TEXT UNDER STUDY:
Erin O'Toole urges accommodations for unvaccinated Canadians amid Omicron wave

·2 min read

OTTAWA — Conservative Leader Erin O'Toole said Thursday those unwilling to be vaccinated against COVID-19 should be accommodated through measures like rapid testing, as health experts warn the lightning-fast spread of the Omicron variant threatens to overwhelm hospitals.

Ontario is reporting an uptick in hospitalizations and days ago made the decision to keep school-aged kids learning from home for at least two weeks, which Doug Ford's government said was to take pressure off the health-care system.

Ontario Health Minister Christine Elliott says of the 319 patients in intensive care, 232 of them are not fully immunized against COVID-19 or have an unknown status, while 87 are double-vaccinated.

Mandatory vaccination policies have proven to be a difficult issue for O'Toole to navigate, even within his own caucus, as some of his MPs have refused to confirm their status. Some Tory MPs forcefully condemn vaccine mandates as threatening people's livelihoods and violating their medical privacy.

O'Toole came out as opposed to vaccine mandates during last year's election campaign and on Thursday accused Prime Minister Justin Trudeau of fuelling vaccine hesitancy by attacking those who haven't yet received their shots.

Trudeau said Wednesday that Canadians are angry at those who refuse to be vaccinated because they are filling up hospital beds, causing cancer treatments and elective surgeries to be put off.

The Conservative leader says he refuses to criticize people who aren't vaccinated and believes "reasonable accommodations" should be provided to them, like those who work in the trucking industry, to avoid service disruptions and labour shortages under mandatory vaccination policies.

"There is going to be as much as 15 per cent of the population that is not vaccinated."

Canadians should be proud that most of the population has been immunized, O'Toole said, adding the medical experts he's spoken with say the way to reach those who haven't is through education and addressing their anxieties.

"In some cases," O'Toole said, "you will have to try and find reasonable accommodations between keeping people safe and people not losing their job, losing their home, not being able to provide for their kids. I don't think that position is irrational when people's lives are on the line."

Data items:
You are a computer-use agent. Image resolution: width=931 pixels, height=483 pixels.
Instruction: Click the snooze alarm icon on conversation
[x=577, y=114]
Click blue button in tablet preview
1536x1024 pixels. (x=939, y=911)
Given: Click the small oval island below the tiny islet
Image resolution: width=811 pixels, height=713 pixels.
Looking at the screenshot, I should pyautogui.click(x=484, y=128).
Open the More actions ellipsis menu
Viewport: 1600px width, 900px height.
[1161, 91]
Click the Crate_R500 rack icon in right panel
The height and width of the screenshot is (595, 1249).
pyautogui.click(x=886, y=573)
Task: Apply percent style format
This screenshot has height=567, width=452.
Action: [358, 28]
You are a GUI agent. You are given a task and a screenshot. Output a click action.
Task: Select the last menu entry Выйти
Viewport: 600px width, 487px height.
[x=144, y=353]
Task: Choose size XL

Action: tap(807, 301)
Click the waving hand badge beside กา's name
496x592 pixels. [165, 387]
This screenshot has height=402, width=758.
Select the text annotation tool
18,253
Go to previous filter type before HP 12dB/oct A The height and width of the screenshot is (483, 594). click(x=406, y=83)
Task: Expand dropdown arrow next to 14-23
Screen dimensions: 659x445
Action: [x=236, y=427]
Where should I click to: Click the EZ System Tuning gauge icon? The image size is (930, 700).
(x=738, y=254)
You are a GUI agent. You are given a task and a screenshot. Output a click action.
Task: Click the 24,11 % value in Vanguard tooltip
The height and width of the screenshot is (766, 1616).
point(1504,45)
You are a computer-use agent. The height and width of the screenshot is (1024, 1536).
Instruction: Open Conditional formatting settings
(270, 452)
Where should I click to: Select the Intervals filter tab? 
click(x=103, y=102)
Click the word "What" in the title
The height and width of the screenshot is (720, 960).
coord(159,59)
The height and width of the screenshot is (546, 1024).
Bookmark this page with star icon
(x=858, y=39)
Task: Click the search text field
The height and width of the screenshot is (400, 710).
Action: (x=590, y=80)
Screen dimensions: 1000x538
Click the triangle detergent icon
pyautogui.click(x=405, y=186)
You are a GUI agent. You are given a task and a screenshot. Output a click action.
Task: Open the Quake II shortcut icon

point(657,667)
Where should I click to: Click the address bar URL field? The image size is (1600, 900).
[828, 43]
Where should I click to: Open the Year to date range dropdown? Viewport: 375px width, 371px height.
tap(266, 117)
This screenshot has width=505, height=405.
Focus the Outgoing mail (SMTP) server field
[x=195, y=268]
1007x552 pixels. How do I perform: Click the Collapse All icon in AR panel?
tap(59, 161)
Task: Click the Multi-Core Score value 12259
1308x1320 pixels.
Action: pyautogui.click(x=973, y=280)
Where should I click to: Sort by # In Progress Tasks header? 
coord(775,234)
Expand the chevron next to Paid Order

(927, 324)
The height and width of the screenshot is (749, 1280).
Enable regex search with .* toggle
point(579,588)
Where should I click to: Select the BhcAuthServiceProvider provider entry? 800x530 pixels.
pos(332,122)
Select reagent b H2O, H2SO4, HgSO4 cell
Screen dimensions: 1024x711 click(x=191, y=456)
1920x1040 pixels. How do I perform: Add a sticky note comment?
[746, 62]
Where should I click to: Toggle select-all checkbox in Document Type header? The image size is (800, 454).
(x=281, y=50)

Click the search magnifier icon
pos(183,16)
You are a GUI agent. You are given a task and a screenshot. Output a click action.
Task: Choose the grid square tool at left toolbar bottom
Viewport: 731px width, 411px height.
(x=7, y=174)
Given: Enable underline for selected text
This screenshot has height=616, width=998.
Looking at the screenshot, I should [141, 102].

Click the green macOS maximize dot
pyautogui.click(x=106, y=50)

TASK STATEMENT:
Please say whether each statement agrees with the article on Erin O'Toole, answering yes or no and quoting the deciding words: (a) Of the 319 patients in intensive care in Ontario, 87 are double-vaccinated. (b) O'Toole supported vaccine mandates during last year's election campaign. (c) Ontario kept school-aged kids learning from home for at least two weeks. Work only from the article on Erin O'Toole.

SOLUTION:
(a) Yes: "of the 319 patients in intensive care, 232 of them are not fully immunized against COVID-19 or have an unknown status, while 87 are double-vaccinated."
(b) No: "O'Toole came out as opposed to vaccine mandates during last year's election campaign."
(c) Yes: "made the decision to keep school-aged kids learning from home for at least two weeks."